== The task ==
Set down the final part of the listing, which starts at the line containing "Select the OBS Studio desktop icon" and runs to the last line, exactly and completely.

== Raw data ==
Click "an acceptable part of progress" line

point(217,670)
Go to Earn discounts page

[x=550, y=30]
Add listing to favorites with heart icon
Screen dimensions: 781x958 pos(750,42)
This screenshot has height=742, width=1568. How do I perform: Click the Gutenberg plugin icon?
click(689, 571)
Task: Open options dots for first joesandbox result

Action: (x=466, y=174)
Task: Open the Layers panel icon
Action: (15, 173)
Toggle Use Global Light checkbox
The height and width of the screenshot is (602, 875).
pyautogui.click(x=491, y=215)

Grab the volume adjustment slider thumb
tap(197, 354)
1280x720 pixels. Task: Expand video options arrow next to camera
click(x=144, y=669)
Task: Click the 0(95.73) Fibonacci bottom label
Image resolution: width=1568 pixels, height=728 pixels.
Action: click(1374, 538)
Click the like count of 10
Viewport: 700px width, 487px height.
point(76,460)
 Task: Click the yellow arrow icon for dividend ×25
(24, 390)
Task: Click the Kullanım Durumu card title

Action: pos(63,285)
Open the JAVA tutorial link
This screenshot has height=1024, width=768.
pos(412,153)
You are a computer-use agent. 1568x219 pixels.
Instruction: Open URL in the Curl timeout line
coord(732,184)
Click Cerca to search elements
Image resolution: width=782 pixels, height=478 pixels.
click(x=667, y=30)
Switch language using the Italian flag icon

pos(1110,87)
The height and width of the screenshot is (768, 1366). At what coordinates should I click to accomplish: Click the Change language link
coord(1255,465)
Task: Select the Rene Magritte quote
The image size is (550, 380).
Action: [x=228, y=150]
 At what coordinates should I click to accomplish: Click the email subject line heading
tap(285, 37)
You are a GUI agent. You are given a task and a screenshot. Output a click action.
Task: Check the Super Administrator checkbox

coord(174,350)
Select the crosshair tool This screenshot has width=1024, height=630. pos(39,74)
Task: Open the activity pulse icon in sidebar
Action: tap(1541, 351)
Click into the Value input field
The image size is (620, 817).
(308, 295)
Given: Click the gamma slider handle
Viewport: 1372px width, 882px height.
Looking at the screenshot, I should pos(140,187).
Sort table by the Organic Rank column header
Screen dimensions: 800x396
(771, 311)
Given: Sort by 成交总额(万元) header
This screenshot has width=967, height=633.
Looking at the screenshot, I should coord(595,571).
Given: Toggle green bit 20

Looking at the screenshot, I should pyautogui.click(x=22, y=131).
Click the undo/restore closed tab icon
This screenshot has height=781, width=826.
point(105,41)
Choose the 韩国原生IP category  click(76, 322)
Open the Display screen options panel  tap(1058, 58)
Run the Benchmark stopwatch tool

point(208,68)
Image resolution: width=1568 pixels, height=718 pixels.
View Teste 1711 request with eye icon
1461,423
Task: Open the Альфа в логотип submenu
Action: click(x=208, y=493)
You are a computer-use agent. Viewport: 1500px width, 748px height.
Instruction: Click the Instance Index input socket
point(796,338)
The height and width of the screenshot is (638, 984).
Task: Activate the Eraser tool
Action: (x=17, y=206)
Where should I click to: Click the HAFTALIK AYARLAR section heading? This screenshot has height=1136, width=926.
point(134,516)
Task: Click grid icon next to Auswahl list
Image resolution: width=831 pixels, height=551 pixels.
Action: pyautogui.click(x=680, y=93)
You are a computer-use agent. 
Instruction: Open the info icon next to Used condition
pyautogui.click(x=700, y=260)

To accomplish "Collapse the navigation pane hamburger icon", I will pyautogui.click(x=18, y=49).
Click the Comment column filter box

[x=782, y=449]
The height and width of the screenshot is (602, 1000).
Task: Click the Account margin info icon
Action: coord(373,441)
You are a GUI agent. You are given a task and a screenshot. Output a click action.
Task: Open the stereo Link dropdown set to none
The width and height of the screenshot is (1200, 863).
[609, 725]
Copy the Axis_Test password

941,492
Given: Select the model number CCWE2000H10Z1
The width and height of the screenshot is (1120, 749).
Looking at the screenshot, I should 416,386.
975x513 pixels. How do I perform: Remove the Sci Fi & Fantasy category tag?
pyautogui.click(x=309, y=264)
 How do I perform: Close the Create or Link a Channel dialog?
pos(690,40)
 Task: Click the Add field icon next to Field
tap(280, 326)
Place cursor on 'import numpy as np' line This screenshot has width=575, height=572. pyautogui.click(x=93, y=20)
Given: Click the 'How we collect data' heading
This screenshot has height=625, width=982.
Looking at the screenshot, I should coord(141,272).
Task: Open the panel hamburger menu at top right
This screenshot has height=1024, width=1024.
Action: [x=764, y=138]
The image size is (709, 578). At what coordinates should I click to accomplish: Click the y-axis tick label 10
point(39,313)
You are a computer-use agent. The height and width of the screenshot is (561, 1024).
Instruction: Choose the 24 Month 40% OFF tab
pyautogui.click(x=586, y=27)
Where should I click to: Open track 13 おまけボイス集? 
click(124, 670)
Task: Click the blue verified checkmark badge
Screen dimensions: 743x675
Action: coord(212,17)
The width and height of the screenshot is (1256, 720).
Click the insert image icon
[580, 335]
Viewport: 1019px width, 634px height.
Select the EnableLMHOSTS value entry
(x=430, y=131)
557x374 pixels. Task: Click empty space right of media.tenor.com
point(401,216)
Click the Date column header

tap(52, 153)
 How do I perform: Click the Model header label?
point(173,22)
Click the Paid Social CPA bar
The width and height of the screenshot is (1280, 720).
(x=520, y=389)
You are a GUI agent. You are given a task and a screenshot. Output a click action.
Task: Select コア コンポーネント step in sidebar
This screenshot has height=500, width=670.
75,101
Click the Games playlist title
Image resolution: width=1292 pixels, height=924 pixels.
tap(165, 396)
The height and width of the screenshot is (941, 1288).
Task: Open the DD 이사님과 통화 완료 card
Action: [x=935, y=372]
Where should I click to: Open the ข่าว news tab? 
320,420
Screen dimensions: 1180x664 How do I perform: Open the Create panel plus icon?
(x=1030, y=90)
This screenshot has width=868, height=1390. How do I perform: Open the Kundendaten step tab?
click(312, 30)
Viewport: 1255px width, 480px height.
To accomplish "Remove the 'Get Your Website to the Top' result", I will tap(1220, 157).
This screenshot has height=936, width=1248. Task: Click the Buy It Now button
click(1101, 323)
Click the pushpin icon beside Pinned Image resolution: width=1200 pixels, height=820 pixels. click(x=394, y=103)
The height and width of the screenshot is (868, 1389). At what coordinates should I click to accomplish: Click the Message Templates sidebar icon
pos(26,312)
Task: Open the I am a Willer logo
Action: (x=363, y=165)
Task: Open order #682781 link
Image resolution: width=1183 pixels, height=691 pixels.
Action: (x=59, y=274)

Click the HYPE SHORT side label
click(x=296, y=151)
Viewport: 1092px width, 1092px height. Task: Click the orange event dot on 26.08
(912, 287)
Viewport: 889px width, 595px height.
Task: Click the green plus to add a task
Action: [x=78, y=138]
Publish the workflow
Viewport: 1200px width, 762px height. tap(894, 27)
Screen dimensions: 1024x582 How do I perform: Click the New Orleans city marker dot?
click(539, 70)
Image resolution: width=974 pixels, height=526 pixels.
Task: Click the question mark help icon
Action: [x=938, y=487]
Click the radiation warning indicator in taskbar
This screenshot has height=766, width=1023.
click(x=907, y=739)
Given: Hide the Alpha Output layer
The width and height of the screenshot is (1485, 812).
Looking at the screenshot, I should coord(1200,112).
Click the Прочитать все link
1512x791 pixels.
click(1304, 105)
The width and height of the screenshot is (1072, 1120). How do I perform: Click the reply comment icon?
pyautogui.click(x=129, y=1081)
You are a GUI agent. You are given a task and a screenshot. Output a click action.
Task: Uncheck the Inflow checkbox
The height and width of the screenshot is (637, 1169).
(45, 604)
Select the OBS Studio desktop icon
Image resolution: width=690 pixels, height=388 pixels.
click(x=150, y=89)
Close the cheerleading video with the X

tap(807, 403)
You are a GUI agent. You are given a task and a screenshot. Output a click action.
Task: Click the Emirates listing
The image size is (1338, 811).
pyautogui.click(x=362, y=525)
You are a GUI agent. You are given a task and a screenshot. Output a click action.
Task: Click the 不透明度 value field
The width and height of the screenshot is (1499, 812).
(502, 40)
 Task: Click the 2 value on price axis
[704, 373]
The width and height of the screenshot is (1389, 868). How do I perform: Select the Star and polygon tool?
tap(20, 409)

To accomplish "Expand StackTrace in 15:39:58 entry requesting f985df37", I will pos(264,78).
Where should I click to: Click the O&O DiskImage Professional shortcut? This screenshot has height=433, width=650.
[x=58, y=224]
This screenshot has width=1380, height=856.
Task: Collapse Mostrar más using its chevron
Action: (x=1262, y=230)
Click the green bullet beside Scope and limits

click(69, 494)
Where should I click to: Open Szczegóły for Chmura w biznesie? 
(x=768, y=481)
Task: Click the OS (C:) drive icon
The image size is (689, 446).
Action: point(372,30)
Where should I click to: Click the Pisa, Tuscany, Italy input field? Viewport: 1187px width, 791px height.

== Response to this task ==
Select the OBS Studio desktop icon
Image resolution: width=690 pixels, height=388 pixels.
click(x=150, y=89)
Close the cheerleading video with the X

tap(807, 403)
You are a GUI agent. You are given a task and a screenshot. Output a click action.
Task: Click the Emirates listing
The image size is (1338, 811).
pyautogui.click(x=362, y=525)
You are a GUI agent. You are given a task and a screenshot. Output a click action.
Task: Click the 不透明度 value field
The width and height of the screenshot is (1499, 812).
(502, 40)
 Task: Click the 2 value on price axis
[704, 373]
The width and height of the screenshot is (1389, 868). How do I perform: Select the Star and polygon tool?
tap(20, 409)

To accomplish "Expand StackTrace in 15:39:58 entry requesting f985df37", I will pos(264,78).
Where should I click to: Click the O&O DiskImage Professional shortcut? This screenshot has height=433, width=650.
[x=58, y=224]
This screenshot has width=1380, height=856.
Task: Collapse Mostrar más using its chevron
Action: (x=1262, y=230)
Click the green bullet beside Scope and limits

click(69, 494)
Where should I click to: Open Szczegóły for Chmura w biznesie? 
(x=768, y=481)
Task: Click the OS (C:) drive icon
The image size is (689, 446).
Action: point(372,30)
Where should I click to: Click the Pisa, Tuscany, Italy input field? Viewport: 1187px width, 791px height.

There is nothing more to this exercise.